As exciting as the potential of materials data analysis is, we must stay grounded. The data we are talking about is vast, complex and often inconsistent. Even the best data is full of uncertainties, and it exists in a world of almost infinite variables. Few people really understand how to use it properly, which has led to many failures. Getting the most out of your data requires an understanding of the data, its context, its limitations, and how to take advantage of it. This requires a plan, the right technology and data expertise, and an in-depth understanding of the area in which you are looking for insights. Only by bringing all these together do data projects deliver.
Predicting the environmental impact of new hull coatings for the shipping industry with big data
Tessella worked with AkzoNobel’s Marine Coatings business to develop Intertrac Vision, a tool that uses big data to accurately predict fuel and CO2 savings from different fouling control coatings.
The tool combines 3.5 billion data points collected from a wide range of measurements including total hull roughness (micro and macro) and ‘roughness’ associated with biofouling. It uses studies carried out by computational fluid dynamics (CFD) on different hull forms to make accurate predictions on the impact of fouling control coatings on the comparative powering requirements of a vessel.
AkzoNobel work with customers to identify and input individual vessel parameters. Intertrac Vision then uses multiple proprietary algorithms and models to provide an accurate and detailed assessment of the impact of each potential fouling control coating choice over the ships specified in-service period. Key outputs include ships powering requirement, fuel oil consumption, fuel oil cost, CO2 emission predictions and a full cost benefit analysis when comparing different coatings and surface preparation options.

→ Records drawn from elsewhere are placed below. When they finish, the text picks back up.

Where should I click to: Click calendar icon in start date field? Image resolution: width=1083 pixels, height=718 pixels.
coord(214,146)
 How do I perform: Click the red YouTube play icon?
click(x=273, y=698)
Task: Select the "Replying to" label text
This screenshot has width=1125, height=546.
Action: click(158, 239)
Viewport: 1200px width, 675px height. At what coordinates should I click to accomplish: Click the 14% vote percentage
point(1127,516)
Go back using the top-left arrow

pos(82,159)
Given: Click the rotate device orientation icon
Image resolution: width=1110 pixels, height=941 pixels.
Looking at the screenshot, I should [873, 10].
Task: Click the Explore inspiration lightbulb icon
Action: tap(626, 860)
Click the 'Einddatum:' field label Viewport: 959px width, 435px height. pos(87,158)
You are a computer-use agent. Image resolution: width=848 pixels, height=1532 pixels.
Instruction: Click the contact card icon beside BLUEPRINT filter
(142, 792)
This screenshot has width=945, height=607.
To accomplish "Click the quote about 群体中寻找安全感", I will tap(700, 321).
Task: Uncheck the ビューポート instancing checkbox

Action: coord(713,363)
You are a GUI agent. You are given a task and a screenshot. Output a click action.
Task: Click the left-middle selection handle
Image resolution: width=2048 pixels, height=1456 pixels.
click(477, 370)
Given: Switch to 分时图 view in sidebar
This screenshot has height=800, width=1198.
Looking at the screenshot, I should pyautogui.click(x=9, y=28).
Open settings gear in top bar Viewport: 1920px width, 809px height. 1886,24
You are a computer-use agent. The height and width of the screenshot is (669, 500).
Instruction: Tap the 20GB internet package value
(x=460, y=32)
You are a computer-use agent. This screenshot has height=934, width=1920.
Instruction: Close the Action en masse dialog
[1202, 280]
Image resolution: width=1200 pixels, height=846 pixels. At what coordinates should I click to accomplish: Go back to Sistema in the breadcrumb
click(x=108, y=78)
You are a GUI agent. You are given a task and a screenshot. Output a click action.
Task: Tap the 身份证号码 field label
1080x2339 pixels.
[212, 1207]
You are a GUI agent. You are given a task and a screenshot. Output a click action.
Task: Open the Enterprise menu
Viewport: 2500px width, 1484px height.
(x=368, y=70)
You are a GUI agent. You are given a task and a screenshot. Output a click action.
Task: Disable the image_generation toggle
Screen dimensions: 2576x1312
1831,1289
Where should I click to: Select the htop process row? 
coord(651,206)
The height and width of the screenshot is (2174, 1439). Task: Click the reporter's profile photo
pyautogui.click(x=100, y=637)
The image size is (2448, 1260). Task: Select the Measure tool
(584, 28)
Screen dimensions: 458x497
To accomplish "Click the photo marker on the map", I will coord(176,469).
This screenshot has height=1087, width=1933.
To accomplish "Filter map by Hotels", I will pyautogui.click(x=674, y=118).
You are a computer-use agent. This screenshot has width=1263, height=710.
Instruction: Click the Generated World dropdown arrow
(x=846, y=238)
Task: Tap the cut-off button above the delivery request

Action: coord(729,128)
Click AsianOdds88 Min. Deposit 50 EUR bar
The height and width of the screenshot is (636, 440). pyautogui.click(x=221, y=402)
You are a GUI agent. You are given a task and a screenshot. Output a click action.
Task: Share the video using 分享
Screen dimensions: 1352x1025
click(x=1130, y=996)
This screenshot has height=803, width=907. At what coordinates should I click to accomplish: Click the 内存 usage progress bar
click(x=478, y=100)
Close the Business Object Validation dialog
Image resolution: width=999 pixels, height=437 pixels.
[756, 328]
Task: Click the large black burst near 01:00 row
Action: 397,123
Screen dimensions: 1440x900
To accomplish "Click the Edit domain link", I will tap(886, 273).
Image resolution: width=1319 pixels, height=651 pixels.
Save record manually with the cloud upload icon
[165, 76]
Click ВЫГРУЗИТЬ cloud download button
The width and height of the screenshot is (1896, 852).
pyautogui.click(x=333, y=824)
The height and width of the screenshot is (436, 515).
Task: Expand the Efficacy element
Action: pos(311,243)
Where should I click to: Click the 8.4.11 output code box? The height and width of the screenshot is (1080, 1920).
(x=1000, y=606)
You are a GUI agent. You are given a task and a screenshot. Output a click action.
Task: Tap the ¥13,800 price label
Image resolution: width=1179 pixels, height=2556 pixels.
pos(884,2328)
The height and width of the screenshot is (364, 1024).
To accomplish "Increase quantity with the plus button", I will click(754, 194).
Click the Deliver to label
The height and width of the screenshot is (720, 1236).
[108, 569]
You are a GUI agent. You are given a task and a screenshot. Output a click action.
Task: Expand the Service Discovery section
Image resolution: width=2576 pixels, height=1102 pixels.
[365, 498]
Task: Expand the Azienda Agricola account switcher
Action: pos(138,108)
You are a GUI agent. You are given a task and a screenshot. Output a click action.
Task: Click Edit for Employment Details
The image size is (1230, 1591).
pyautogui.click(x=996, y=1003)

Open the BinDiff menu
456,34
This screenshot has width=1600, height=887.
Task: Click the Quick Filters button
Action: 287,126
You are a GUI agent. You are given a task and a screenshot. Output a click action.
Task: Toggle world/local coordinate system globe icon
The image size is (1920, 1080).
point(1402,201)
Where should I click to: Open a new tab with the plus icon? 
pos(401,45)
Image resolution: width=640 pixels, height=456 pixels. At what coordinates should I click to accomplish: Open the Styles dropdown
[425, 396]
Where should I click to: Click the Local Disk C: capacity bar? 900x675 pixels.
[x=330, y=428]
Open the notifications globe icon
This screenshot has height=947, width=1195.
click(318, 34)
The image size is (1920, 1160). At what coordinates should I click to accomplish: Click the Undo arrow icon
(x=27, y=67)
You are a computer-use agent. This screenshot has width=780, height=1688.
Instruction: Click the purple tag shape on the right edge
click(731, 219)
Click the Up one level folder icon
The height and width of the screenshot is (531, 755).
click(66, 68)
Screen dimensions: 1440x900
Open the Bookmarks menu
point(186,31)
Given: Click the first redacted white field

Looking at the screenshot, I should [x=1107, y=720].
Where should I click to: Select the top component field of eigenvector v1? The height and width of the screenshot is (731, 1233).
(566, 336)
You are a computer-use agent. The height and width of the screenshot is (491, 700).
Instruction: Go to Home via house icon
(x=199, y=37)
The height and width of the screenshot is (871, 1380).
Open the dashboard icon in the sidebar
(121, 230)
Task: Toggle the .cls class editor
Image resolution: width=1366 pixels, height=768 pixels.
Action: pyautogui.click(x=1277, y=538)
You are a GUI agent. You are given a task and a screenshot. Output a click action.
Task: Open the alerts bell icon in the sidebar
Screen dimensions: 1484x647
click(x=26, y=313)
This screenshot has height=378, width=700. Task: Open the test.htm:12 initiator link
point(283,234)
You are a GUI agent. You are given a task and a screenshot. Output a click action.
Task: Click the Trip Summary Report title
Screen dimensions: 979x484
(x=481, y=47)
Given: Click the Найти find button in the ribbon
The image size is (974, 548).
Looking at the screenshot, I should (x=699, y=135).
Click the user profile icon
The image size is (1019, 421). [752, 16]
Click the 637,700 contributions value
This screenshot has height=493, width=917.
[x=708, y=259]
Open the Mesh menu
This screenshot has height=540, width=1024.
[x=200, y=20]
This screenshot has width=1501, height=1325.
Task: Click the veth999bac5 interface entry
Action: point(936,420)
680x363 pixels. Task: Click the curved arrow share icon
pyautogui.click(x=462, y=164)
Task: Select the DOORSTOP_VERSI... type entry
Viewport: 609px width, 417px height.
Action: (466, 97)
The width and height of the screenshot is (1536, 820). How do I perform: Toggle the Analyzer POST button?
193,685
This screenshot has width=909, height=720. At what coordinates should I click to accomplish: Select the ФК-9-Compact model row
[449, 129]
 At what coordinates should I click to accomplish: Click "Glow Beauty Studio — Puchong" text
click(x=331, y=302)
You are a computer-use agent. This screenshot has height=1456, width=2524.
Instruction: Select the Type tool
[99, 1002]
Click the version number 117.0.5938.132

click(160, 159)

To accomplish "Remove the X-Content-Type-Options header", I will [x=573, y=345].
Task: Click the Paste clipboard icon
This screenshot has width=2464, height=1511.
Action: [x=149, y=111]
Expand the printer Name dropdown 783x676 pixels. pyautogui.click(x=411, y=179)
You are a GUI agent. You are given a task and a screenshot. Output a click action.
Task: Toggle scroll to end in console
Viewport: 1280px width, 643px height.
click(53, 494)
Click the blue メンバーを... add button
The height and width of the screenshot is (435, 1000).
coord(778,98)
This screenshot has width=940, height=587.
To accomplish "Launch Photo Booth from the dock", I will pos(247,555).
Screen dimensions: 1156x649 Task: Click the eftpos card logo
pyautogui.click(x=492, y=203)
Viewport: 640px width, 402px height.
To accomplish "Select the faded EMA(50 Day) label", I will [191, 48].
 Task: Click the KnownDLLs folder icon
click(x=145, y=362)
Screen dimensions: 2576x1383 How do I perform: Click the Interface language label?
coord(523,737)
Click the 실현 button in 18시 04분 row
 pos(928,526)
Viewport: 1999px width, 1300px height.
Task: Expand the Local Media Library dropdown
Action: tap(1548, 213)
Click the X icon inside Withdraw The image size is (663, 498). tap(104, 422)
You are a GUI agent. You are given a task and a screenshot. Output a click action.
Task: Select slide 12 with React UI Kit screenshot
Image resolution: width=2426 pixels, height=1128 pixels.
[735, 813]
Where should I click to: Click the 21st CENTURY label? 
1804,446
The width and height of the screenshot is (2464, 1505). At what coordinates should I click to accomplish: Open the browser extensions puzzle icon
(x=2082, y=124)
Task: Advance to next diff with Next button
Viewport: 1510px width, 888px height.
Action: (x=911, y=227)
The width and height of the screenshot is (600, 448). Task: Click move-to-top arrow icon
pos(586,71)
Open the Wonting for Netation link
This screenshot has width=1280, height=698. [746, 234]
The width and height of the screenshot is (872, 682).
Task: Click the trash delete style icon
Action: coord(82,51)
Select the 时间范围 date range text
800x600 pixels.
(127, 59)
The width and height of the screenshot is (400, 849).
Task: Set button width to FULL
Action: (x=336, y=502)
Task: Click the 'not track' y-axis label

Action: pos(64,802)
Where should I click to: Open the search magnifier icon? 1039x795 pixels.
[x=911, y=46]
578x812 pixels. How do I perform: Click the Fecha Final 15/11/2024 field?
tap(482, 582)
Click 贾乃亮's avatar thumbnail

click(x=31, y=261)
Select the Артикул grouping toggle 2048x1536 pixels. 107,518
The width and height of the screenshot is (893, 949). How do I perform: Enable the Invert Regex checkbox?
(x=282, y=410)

Michael Hindmarsh, Project Lead for Intertrac Vision at AkzoNobel said, ‘Through Intertrac Vision, we will work consultatively with ship owners and operators, delivering instant access to accurate data on the rate of return from fouling control coatings prior to application. In an industry where coating selection can make a significant difference to a vessel’s operational costs and environmental performance, our aim through Intertrac Vision is to enable ship owners and operators to increase profitability, while becoming more sustainable.’